“La tristesse durera toujours”
Vincent Van Gogh
È così che nel 2009 nascono i “Tristesse Contemporaine”, progetto dal nome che sembra affiorare dalla filmografia di Truffaut (in realtà, “rubato” a una vecchia pubblicazione di Hippolyte Fierens Gevaert che tratta dei principali movimenti intellettuali europei del Novecento).
I background dei tre, un tantino differenti tra loro, si combinano dunque in un elegante groviglio, il cui minimo comune denominatore è un’indiscutibile attitudine new wave.

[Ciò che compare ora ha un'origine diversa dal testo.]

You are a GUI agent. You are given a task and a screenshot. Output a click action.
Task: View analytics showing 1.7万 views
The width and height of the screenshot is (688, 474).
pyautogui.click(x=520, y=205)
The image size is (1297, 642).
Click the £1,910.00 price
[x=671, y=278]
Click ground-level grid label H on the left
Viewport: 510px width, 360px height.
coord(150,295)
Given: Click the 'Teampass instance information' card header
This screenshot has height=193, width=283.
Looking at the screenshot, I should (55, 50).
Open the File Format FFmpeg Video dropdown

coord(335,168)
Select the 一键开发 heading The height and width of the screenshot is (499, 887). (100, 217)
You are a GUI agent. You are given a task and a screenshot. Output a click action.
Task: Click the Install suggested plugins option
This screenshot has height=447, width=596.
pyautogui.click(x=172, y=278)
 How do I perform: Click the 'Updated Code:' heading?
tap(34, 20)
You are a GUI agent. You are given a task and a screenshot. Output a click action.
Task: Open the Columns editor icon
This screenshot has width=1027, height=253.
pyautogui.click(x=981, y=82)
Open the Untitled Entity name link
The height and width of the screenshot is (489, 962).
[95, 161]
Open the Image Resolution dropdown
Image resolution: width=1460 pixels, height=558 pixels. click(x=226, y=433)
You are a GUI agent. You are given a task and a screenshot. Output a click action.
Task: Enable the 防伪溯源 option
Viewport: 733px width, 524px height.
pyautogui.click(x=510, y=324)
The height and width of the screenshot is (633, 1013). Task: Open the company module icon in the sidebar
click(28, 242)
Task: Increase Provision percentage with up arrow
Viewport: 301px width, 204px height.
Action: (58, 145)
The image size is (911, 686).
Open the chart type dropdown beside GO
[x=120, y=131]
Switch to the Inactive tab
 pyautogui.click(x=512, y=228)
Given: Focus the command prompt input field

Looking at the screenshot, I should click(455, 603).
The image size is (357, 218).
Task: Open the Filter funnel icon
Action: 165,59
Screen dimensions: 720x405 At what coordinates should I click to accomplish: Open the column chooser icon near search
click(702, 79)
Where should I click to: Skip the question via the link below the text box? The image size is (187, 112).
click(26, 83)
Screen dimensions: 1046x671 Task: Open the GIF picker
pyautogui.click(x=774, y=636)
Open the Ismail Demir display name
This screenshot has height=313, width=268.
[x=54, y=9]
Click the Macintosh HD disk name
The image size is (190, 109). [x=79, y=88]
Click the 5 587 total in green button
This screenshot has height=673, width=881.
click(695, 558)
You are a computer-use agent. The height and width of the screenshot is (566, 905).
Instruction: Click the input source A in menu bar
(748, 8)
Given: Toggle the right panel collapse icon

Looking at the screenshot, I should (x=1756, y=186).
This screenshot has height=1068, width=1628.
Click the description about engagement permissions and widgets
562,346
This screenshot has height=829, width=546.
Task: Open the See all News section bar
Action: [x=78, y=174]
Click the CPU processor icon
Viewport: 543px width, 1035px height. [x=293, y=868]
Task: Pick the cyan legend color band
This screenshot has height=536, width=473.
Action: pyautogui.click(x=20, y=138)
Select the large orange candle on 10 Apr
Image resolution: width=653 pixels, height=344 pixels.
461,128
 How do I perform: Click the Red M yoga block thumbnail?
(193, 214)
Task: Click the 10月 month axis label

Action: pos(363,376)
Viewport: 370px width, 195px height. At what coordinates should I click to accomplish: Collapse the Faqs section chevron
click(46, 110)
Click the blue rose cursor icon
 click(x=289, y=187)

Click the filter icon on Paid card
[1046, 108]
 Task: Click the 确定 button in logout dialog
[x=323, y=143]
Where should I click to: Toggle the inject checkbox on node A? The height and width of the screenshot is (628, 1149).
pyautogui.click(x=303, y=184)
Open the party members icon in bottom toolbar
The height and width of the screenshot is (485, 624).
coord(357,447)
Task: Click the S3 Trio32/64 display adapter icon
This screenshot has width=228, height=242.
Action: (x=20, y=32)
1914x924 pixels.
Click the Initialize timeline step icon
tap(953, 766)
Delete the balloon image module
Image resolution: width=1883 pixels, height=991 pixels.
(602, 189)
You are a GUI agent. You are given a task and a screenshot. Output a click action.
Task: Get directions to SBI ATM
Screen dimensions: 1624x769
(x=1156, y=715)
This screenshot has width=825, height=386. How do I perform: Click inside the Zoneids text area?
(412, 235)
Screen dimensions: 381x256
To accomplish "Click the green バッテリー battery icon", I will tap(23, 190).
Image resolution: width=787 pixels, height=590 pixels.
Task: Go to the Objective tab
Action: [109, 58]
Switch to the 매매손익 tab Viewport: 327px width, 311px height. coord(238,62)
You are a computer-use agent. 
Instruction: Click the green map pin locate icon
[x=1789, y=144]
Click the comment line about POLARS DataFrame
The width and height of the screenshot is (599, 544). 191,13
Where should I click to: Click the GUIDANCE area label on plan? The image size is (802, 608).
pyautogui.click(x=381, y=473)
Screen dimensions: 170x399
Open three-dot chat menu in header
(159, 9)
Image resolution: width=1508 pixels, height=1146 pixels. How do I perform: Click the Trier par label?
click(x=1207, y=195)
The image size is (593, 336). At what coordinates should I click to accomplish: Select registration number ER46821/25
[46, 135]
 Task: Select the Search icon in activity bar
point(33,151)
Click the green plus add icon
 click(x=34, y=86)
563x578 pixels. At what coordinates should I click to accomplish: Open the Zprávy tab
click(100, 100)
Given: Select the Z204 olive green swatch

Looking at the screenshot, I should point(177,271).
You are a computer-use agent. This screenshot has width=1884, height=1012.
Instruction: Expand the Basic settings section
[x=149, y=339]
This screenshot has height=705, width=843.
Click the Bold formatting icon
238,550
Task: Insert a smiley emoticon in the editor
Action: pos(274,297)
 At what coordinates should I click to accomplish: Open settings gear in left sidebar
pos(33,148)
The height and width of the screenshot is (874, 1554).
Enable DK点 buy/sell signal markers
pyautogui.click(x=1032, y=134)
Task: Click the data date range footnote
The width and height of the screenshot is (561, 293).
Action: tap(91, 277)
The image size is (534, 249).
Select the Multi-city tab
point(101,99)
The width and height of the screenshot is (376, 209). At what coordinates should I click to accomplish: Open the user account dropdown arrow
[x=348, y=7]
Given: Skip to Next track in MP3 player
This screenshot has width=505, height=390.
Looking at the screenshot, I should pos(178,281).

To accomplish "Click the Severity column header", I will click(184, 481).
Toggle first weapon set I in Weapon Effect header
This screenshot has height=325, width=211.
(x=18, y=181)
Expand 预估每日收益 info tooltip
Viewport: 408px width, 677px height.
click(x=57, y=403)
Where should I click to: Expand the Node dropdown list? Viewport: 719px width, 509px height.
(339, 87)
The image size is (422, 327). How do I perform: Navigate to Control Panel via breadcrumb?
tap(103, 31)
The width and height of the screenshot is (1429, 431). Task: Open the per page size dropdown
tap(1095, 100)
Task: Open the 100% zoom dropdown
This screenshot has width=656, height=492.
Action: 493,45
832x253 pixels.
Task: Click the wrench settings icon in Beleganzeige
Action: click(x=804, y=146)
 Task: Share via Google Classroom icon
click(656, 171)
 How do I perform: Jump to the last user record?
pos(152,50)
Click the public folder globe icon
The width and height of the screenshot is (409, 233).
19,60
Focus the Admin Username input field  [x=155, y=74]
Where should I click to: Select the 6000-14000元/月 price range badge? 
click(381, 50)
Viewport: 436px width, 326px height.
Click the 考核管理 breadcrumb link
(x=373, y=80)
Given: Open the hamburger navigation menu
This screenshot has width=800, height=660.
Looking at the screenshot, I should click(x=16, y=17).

Alle spalle, un solo 12″: “51 Ways To Leave Your Lover” (2010), che peraltro ritroviamo nella presente scaletta. Questo primo, omonimo album, che reca in copertina un pluridecorato donnone di gusto felliniano, si fregia dell’ingombrante presenza del guru della french d’n’b – nonché fondatore dei Discodeine – Pilooski, in veste di produttore.
La Pschent si è avventurata al fianco della Dirty (altra creatura di Pilooski) nella pubblicazione di un lavoro che esula dalla sua linea artistica, solitamente proiettata verso atmosfere deep-house, con saltuari slanci Idm e – ancor più rari – guizzi psych-pop, come nel caso in questione.
Il giro di basso di “Empty Hearts” apre le danze e ci riporta ai sempiterni Joy Division (questa è la volta di “Shadowplay“), con la differenza che qui non si è davanti all’ennesimo caso di “revival-ismo compulsivo”, sempre dietro l’angolo.
La sapiente miscela delle molteplici contaminazioni personali, infatti, è uno degli ultimi indici di qualità sopravvissuti alla lunga stagione, attualmente in corso, del “tutto è già stato detto”, e questo i Tristesse l’hanno afferrato in toto.
Gli episodi successivi sono la riprova di quanto appena affermato: dai leggeri afflati a nome Talking Heads (“Hierarchies”), al morbido dark dei Cocteau Twins (sprigionato dal freddo drappo sintetico del refrain di “Hell Is Other People”), passando per la nota inclinazione tr(h)ip-hop di Giffts (“Daytime Nighttime”), le venature indie dei dichiarati ispiratori Young Marble Giants (quelli di “Colossal Youth”) e l’inevitabile impronta disco di Pilooski (“I Didn’t Know” e “51 Ways To Leave Your Lover”), il sensuale intruglio sortisce appieno i propri effetti senza far male o, peggio, annoiare.
A coronare il tutto, contribuiscono non poco le ammalianti tonalità di Maik e Narumi, morbide sia nell’azzeccata opening-track che in “America”, ruvide in “In The Wake”, con lievi rimandi alla premiatissima ditta Mosshart/Hince.
Un esordio godibilissimo e ben confezionato. Certo, risulta per ora difficile scorgere, anche in lontananza, un possibile “marchio di fabbrica”; saranno le prove future a stabilire se “purtroppo” o “per fortuna”.